* [SUPPLIED PASSAGE]
*-*-*

Pic: Macleod Collection |
Grade
VI
Captain
Hook VI,6 is often ignored when it's not in full condition.
This is a shame as it is often climbable and better value for the grade!
The true finish to Cut
Throat VI,6 is rarely formed. The popular variation is to climb
the excellent first pitch, then continue up the often formed smaller fang
just to the right at about V,6. Incisor
VI,6 described in the story above gives an excellent technical
mixed pitch followed by an exposed and steep ice pillar. Taking some of
the most impressive lines on the corrie, this new line is a fine addition
to Ben Udlaidh's classics.
Grade
VII+
There are
no routes of VII at the moment in the corrie but the potential is there
for plenty! The overhanging walls on the right side of the corrie will
soon be home to powerful and technically demanding lines of the highest
difficulty and possibly the highest quality. These lines will feature
very steep hooking and "tufting" possibly using some small ice fangs,
which sometimes appear. They require a very good freeze and lots of snow
to be in condition due to their extreme angle. One potential problem (for
some) may be the soundness of the rock in this area, which is blocky and
can be very loose in places But given a good freeze and a thoughtful approach
to both axe placements and protection, this should only add to the adventurous
feel. Good luck!

*-*-*

* [DATASET SECTION]
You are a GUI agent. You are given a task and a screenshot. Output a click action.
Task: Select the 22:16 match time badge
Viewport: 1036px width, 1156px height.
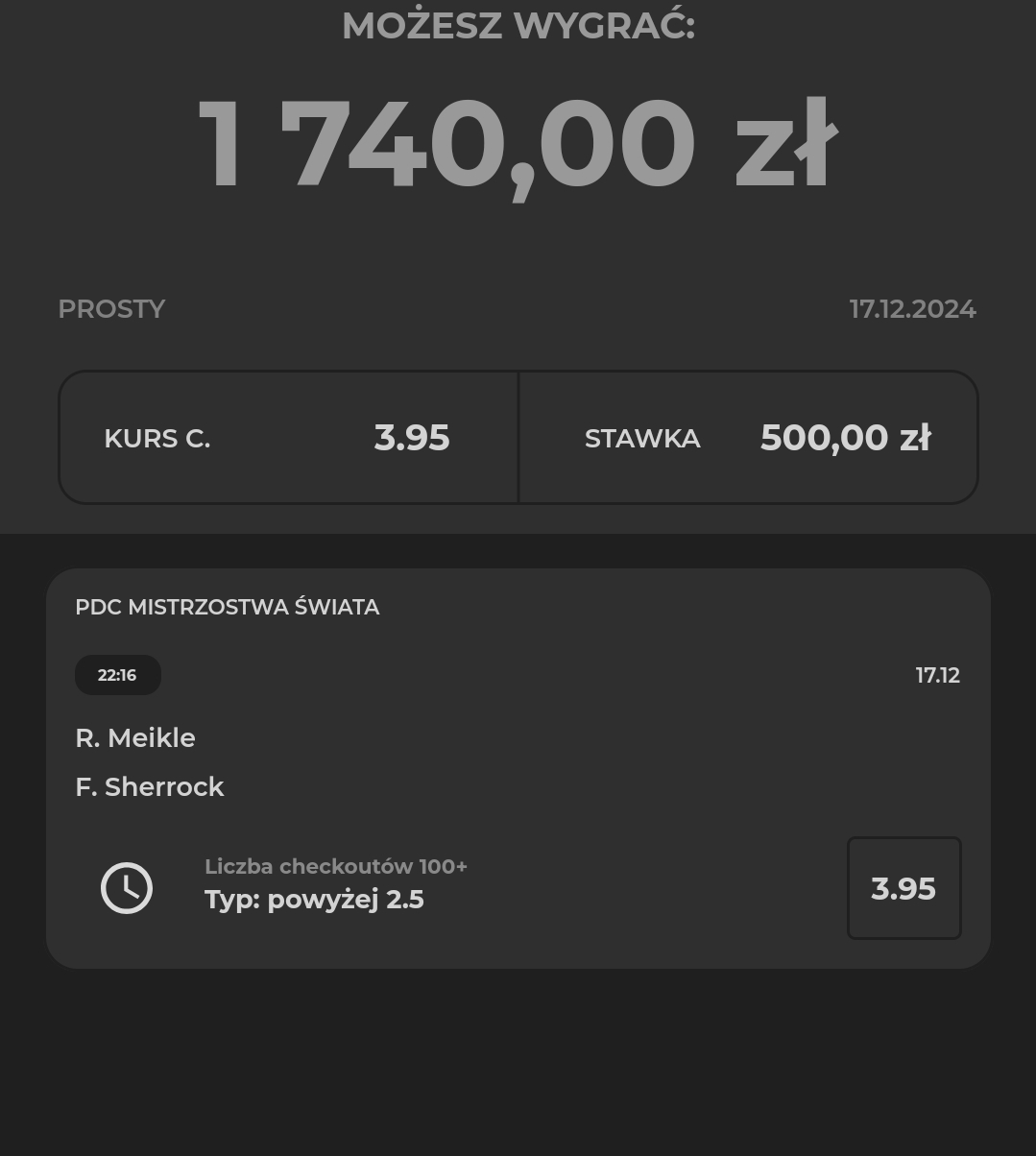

*-*-*

Translate this sentence from the Ben Udlaidh climbing text above into Spanish: "Taking some of the most impressive lines on the corrie, this new line is a fine addition to Ben Udlaidh's classics."

* [CORRECT OUTPUT] Al seguir algunas de las líneas más impresionantes del circo, esta nueva vía es una excelente incorporación a los clásicos de Ben Udlaidh.